PROBLEM TO SOLVE:
The data beneath this task has to be reprinted character for character.

Pixel coordinate grounding data:
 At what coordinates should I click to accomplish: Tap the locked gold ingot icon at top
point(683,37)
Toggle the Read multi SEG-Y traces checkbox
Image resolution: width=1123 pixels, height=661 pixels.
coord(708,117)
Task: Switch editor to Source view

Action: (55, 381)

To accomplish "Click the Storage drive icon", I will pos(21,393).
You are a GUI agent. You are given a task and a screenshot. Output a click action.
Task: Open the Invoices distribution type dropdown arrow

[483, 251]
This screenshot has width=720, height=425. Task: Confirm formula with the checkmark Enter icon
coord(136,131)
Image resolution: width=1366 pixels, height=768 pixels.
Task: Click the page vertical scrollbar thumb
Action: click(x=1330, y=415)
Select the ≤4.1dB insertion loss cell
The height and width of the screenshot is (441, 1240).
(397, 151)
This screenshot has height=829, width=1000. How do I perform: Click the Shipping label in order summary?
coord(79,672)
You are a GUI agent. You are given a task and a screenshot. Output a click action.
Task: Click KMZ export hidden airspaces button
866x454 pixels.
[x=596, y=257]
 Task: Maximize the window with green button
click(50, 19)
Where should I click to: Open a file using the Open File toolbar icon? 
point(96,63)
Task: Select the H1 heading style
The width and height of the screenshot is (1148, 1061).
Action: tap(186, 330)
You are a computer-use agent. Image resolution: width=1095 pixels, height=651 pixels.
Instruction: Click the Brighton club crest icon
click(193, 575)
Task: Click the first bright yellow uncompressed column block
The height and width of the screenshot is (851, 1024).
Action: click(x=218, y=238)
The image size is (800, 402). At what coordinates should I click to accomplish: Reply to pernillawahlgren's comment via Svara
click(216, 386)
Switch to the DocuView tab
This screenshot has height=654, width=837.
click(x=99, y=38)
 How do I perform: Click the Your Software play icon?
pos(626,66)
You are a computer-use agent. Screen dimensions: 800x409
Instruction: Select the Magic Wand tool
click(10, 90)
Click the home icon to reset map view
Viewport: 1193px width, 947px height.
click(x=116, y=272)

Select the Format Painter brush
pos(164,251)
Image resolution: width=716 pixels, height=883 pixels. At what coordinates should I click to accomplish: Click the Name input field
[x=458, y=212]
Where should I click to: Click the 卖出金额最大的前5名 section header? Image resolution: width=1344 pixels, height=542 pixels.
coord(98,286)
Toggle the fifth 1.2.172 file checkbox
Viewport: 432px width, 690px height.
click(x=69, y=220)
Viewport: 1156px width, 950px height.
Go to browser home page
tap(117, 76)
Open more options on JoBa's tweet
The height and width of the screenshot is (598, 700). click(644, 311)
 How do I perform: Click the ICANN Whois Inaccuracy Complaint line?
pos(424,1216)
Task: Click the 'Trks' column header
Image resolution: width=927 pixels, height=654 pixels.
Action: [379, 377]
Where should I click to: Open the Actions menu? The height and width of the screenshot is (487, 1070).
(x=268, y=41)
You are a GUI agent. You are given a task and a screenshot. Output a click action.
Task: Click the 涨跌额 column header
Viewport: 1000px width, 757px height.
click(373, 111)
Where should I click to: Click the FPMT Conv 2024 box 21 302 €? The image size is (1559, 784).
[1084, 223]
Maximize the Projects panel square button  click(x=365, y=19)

YOUR SOLUTION:
 At what coordinates should I click to accomplish: Tap the locked gold ingot icon at top
point(683,37)
Toggle the Read multi SEG-Y traces checkbox
Image resolution: width=1123 pixels, height=661 pixels.
coord(708,117)
Task: Switch editor to Source view

Action: (55, 381)

To accomplish "Click the Storage drive icon", I will pos(21,393).
You are a GUI agent. You are given a task and a screenshot. Output a click action.
Task: Open the Invoices distribution type dropdown arrow

[483, 251]
This screenshot has width=720, height=425. Task: Confirm formula with the checkmark Enter icon
coord(136,131)
Image resolution: width=1366 pixels, height=768 pixels.
Task: Click the page vertical scrollbar thumb
Action: click(x=1330, y=415)
Select the ≤4.1dB insertion loss cell
The height and width of the screenshot is (441, 1240).
(397, 151)
This screenshot has height=829, width=1000. How do I perform: Click the Shipping label in order summary?
coord(79,672)
You are a GUI agent. You are given a task and a screenshot. Output a click action.
Task: Click KMZ export hidden airspaces button
866x454 pixels.
[x=596, y=257]
 Task: Maximize the window with green button
click(50, 19)
Where should I click to: Open a file using the Open File toolbar icon? 
point(96,63)
Task: Select the H1 heading style
The width and height of the screenshot is (1148, 1061).
Action: tap(186, 330)
You are a computer-use agent. Image resolution: width=1095 pixels, height=651 pixels.
Instruction: Click the Brighton club crest icon
click(193, 575)
Task: Click the first bright yellow uncompressed column block
The height and width of the screenshot is (851, 1024).
Action: click(x=218, y=238)
The image size is (800, 402). At what coordinates should I click to accomplish: Reply to pernillawahlgren's comment via Svara
click(216, 386)
Switch to the DocuView tab
This screenshot has height=654, width=837.
click(x=99, y=38)
 How do I perform: Click the Your Software play icon?
pos(626,66)
You are a computer-use agent. Screen dimensions: 800x409
Instruction: Select the Magic Wand tool
click(10, 90)
Click the home icon to reset map view
Viewport: 1193px width, 947px height.
click(x=116, y=272)

Select the Format Painter brush
pos(164,251)
Image resolution: width=716 pixels, height=883 pixels. At what coordinates should I click to accomplish: Click the Name input field
[x=458, y=212]
Where should I click to: Click the 卖出金额最大的前5名 section header? Image resolution: width=1344 pixels, height=542 pixels.
coord(98,286)
Toggle the fifth 1.2.172 file checkbox
Viewport: 432px width, 690px height.
click(x=69, y=220)
Viewport: 1156px width, 950px height.
Go to browser home page
tap(117, 76)
Open more options on JoBa's tweet
The height and width of the screenshot is (598, 700). click(644, 311)
 How do I perform: Click the ICANN Whois Inaccuracy Complaint line?
pos(424,1216)
Task: Click the 'Trks' column header
Image resolution: width=927 pixels, height=654 pixels.
Action: [379, 377]
Where should I click to: Open the Actions menu? The height and width of the screenshot is (487, 1070).
(x=268, y=41)
You are a GUI agent. You are given a task and a screenshot. Output a click action.
Task: Click the 涨跌额 column header
Viewport: 1000px width, 757px height.
click(373, 111)
Where should I click to: Click the FPMT Conv 2024 box 21 302 €? The image size is (1559, 784).
[1084, 223]
Maximize the Projects panel square button  click(x=365, y=19)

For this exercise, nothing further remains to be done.